Thursday, April 05, 2007

You're right, it IS about character

We are living in a dysfunctional nation. I have a friend who was just fascinated by a program on the History Channel about all the drugs Hitler used and his personality and probable psychological disorders. I was looking for a picture of the president for a cartoon when I found this interesting article which was not only fascinating, but frightening- especially if you've ever had any addicts in your life:

Bush Melt Down: So What's New?
Lord W has always been an obsessive, addictive, compromised and about to tip over the edge

Steve Watson | October 27 2005

...he is also an untreated alcoholic, he quit "on his own", prompting some doctors to speculate that Bush is what has become known as a "Dry Drunk", a state which is very stressful both physically and mentally.

On 6 July 1986 Bush gave up alcohol on his 40th birthday. As he explained it later to friends, his wife Laura had given him an ultimatum: "It's me or the bottle."

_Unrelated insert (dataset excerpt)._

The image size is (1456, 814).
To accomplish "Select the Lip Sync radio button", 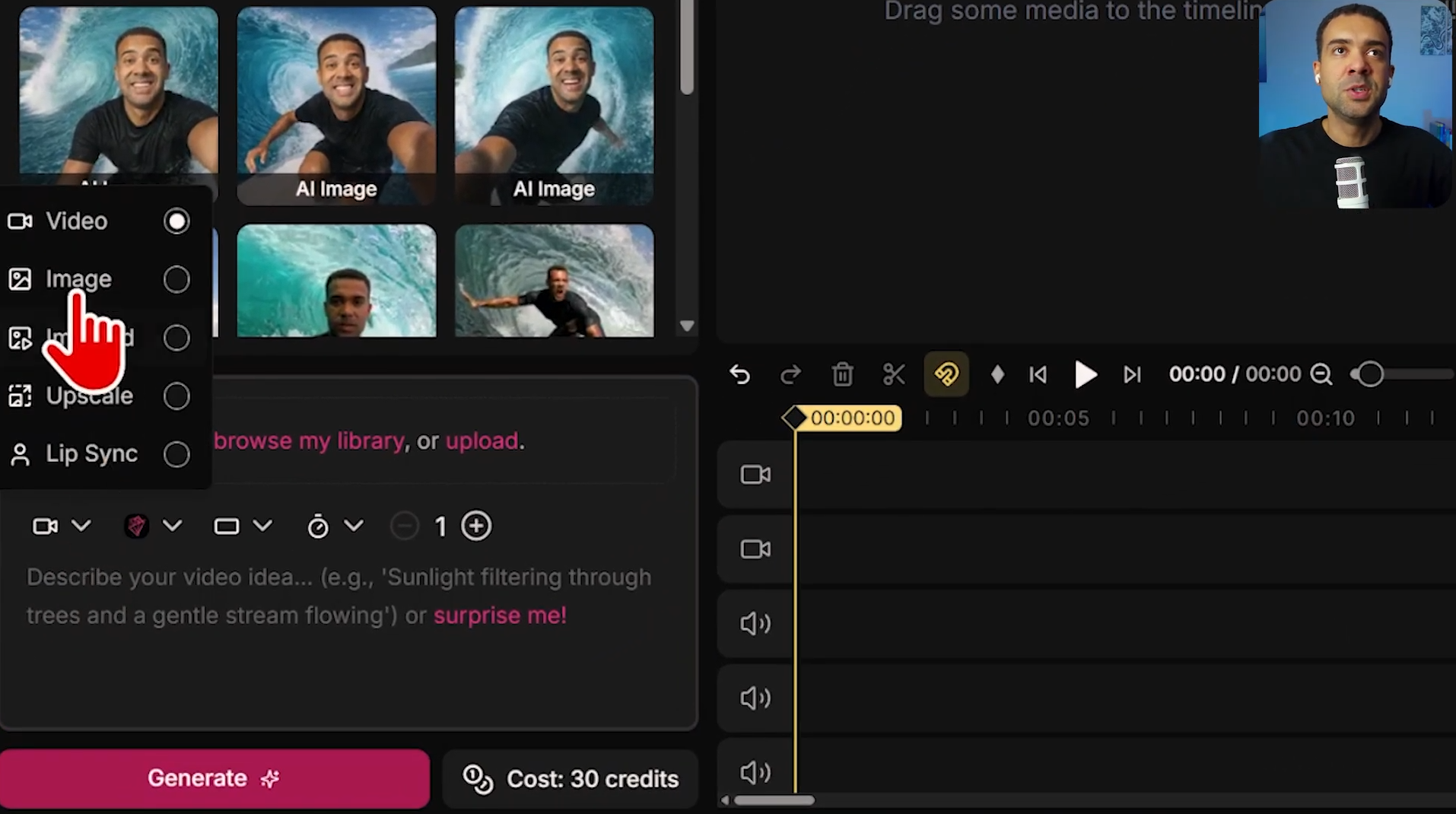I will tap(176, 453).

Now I'm not saying drinking is evil, I enjoy a beer like many other people, but it is the addictive and obsessive mindset combined with alcohol that makes for the road to ruin, a road which Bush has certainly spent a long time on.

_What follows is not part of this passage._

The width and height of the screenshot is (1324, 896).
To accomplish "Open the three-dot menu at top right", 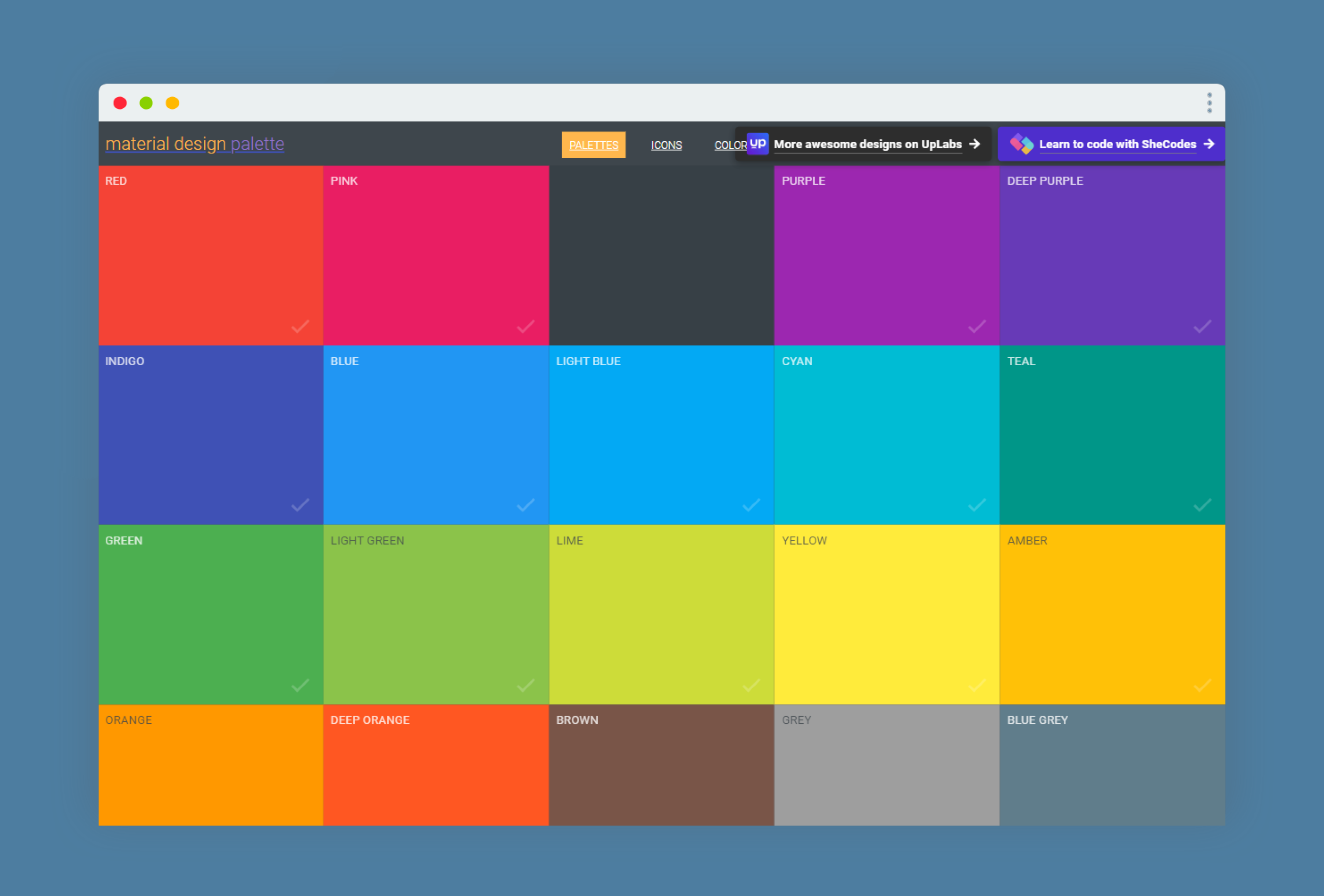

In addition to the rampant alcoholism, many stories have emerged over the past five years concerning Bush's drug abuse problems.

When asked in 1999 if he’d ever used drugs, marijuana, or cocaine, Bush responded, “I’m not going to talk about what I did as a child. What I’m going to talk about and I’m going to say this consistently: It is irrelevant what I did 20-30 years ago. What’s relevant is that I learned from any mistakes that I made. I do not want to send signals to anybody that what Governor Bush did 30 years ago is cool to try.”

When the New York Daily News questioned 12 presidential candidates about whether they had ever used cocaine, Bush was the only one who refused to answer. When pressed by Washington Post reporters doing a 7-part series on his life, Bush responded “I’m not going to talk about what I did years ago. This is a game where they float rumors... and I’m not going to participate.”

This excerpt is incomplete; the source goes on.